◆ **Problem details**: Only the lines from the one containing "Instruction: Open the Dla myśliwych menu" to the end of the records belong in the answer; repeat them exactly and drop the pictures.

◆ **Stored data**:
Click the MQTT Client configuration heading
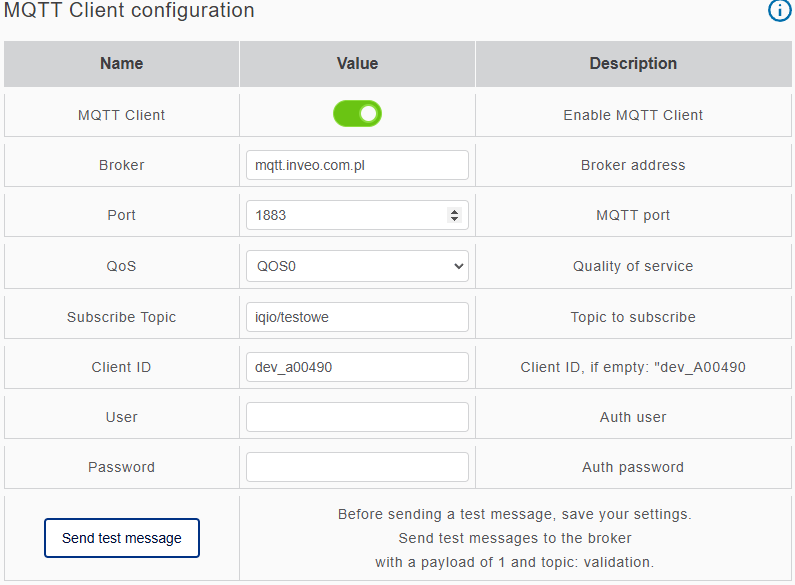The width and height of the screenshot is (795, 585). pos(129,11)
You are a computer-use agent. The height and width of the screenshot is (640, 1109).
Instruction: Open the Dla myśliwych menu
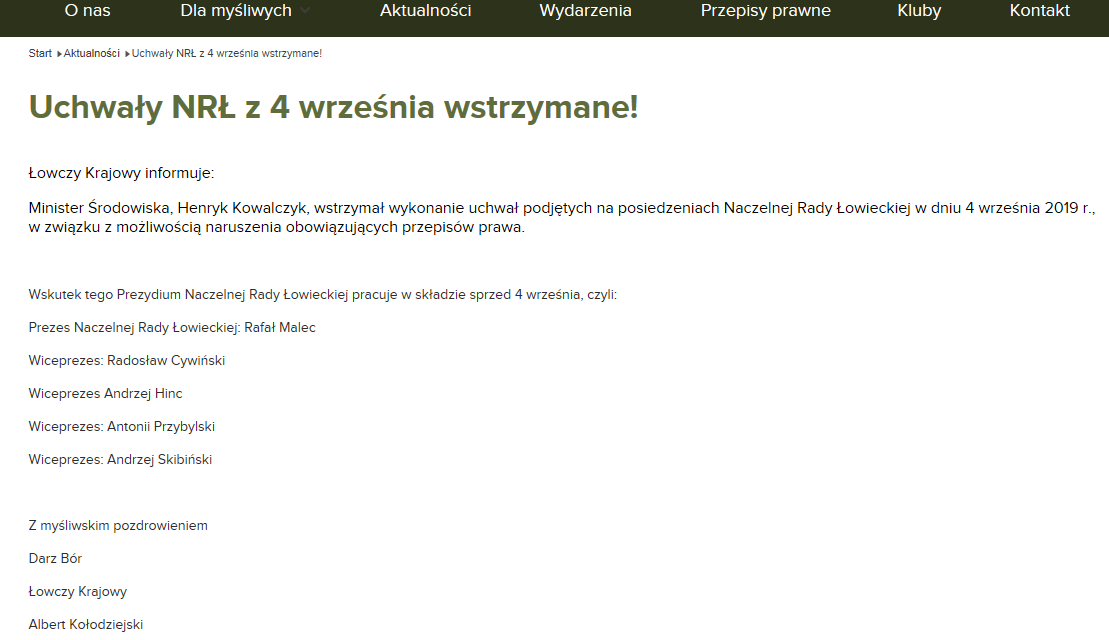tap(236, 11)
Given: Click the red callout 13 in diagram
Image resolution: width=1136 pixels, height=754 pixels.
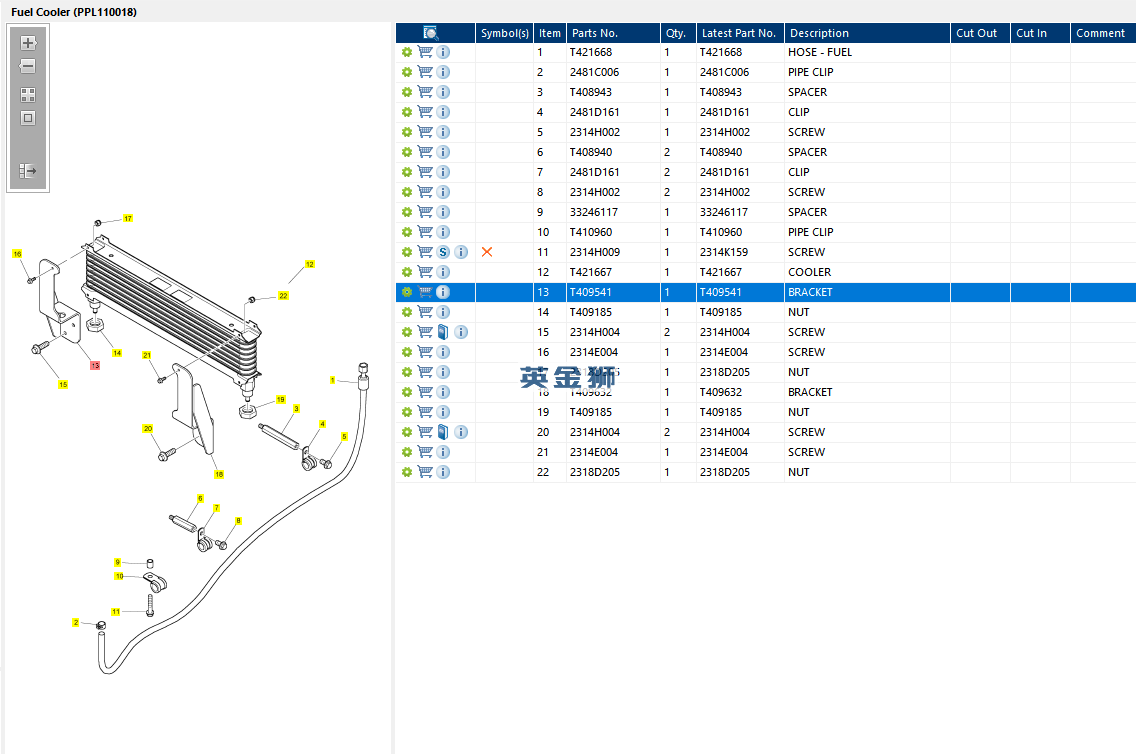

◆ **Written solution**:
Instruction: Open the Dla myśliwych menu
tap(236, 11)
Given: Click the red callout 13 in diagram
Image resolution: width=1136 pixels, height=754 pixels.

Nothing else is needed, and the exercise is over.